Performance is increased, because each successive block of data in a
stream is written to the next device in the array. Failure of one
device will affect all data. This will provide a performance
enhancement by striping data across multiple disks. This will not
improve fault tolerance, it will in fact decrease
fault tolerance.
- RAID 1: Mirroring and Duplexing
- provides fault tolerance by writing the same data
to two drives. Two mirrored drives
use the same controller card. Two duplexed
drives each have their own controller card. Aside from that difference,
mirroring and duplexing are the same: Two drives are set up so that
each is a copy of the other. If one fails, the other is available.
- RAID 2: Disk
striping with parity. Not widely used. Neither is RAID 3 or RAID 4.
- RAID 5: Parity saved
separately from data - Provides fault tolerance by a different method. Data
is striped across several drives, but parity
data for each stripe is saved on a drive that does not hold data for
that stripe. Workstations cannot use this method. It is only supported
by server operating systems.
- RAID 0+1: Striping and Mirroring
- uses a striped array like RAID 0,
but mirrors the striped array onto another
array, kind of like RAID 1
The chapter mentions that backups for database systems
are more complex, partly due to needing to take them down for the
backup, and partly due to needing to use a specialized backup program
that maintains the relations between data elements. For a database that
is in constant use, a lock and copy method is not practical. It is
better to pursue a live copy method, such as the continuous database
protection scheme mentioned on page 101.
Backup plans should be part or normal operations, but recovery
plans are typically part of contingency planning. Since recovery cannot
be done if backups were never done, the text includes both concepts in
this chapter.
Another new concept is on page 103. Electronic vaulting is off-site
storage of large volumes of your data. It may use old fashioned leased
or dedicated data lines. In the images on the right, users at multiple
locations are using data lines whose use has been purchased from a
telephone company. This was a common method before people began to rely
on the Internet for transmission of public and private data.
Note
that the general concept of passing data in this image is
not really different from using Internet connections, except that there
is a guarantee of quality of service and bandwidth available on a
leased line. The text remarks that electronic vaulting will probably be
slower than local solutions due to the WAN links involved in it. Leased
lines with sufficient bandwidth can overcome this problem.

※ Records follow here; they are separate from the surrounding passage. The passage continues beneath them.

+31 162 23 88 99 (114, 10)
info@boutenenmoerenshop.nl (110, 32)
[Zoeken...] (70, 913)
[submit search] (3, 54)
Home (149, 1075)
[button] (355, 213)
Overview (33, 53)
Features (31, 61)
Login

A less detailed but more robust solution is Remote Journaling, discussed on page 105. This solution is a transaction
recording and copying system, so it tracks transactions on your system,
but it does not copy your entire database. In order to restore to a
lost state using the journal would also require a reference copy of the
databases and systems whose transactions were saved in the journal.
A more complete solution is discussed on page 106. Database (Databank) Shadowing records transactions, and it also keeps a copy of the relevant data, so it is more like a live copy of your operational system.
The text briefly discusses NAS and SAN, two technologies that provide more storage solutions to network users. Network Attached Storage
is typically provided by a device that is added to the network, or by a
dedicated server that provides storage space to users. Standard network
protocols are used to read and write to the new storage space, and
access can be granted by normal means. There is typically some latency
in these systems.
Storage Area Network technology requires direct
connection to a dedicated storage network, typically through wide
bandwidth connections. Only users connected to the SAN can use it.
The author closes this section of the chapter with a
discussion of virtual servers. A virtual machine is like a program that
runs on an actual machine. The virtual machine can run any operating
system that the hardware of the actual (host) machine can support. The
attraction to doing this is that you can run several virtual machines
on one well equipped host machine, and if any of them go down, they can
be brought back up very quickly without having to worry about the
damage to the OS that might have happened on a dedicated server.
Virtual machines typically run in a memory management environment
provided by one of the three products listed on page 109:
- Microsoft's Virtual Server
- VMware's VMware Server
- Oracle VM VirtualBox
|